» **TASK STATEMENT**
Pull out every line of the records that contains the word "This", and copy each one in full.

» **INFORMATION GIVEN**
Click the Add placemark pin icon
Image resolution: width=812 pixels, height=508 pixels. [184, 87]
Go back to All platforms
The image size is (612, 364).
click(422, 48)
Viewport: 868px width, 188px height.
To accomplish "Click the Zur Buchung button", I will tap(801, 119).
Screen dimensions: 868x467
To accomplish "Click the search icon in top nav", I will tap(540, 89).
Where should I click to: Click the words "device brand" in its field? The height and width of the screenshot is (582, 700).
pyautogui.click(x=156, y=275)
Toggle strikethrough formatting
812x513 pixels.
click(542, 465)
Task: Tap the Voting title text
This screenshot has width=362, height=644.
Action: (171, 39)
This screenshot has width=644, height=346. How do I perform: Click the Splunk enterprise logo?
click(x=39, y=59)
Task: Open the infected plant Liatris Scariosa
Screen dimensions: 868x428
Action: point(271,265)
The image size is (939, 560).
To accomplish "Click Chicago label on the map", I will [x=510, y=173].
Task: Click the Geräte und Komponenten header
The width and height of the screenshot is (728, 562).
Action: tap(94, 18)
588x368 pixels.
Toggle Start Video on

» **EXERCISE ANSWER**
This screenshot has width=362, height=644.
This screenshot has width=644, height=346. How do I perform: Click the Splunk enterprise logo?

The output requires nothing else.